PROBLEM TO WORK ON — Please return exactly the line that contains "Expand the climate layer tree node" and every line after it, through the last line of the records below, with no pictures.

[Start of section]

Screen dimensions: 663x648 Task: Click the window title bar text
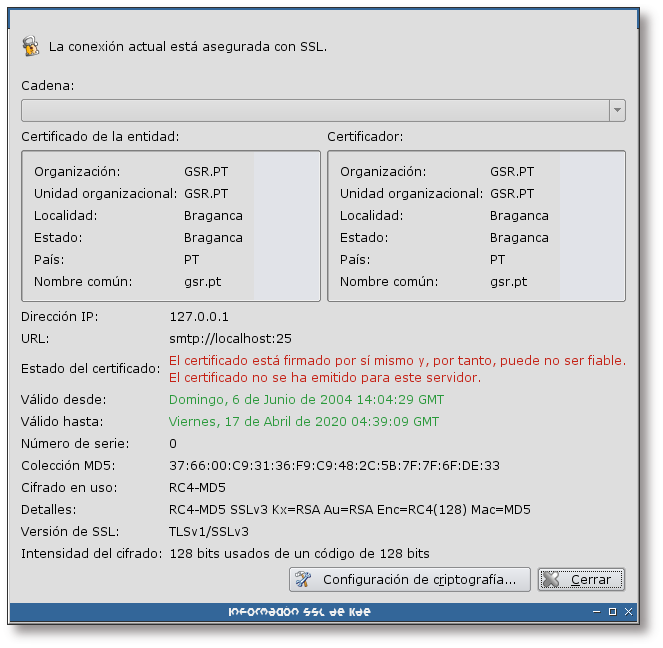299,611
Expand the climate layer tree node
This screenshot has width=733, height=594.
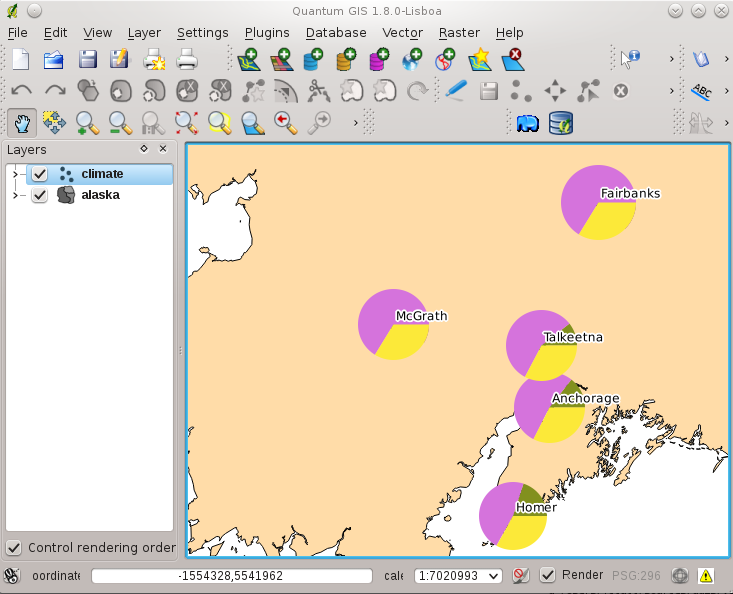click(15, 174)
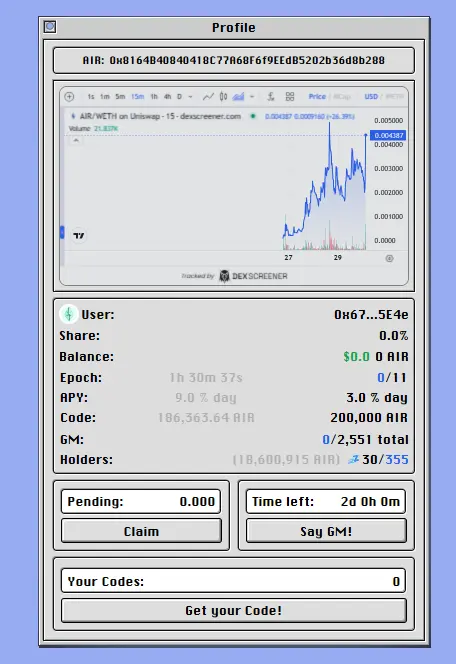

[End of section]

FINAL ANSWER —
Expand the climate layer tree node
This screenshot has width=733, height=594.
click(15, 174)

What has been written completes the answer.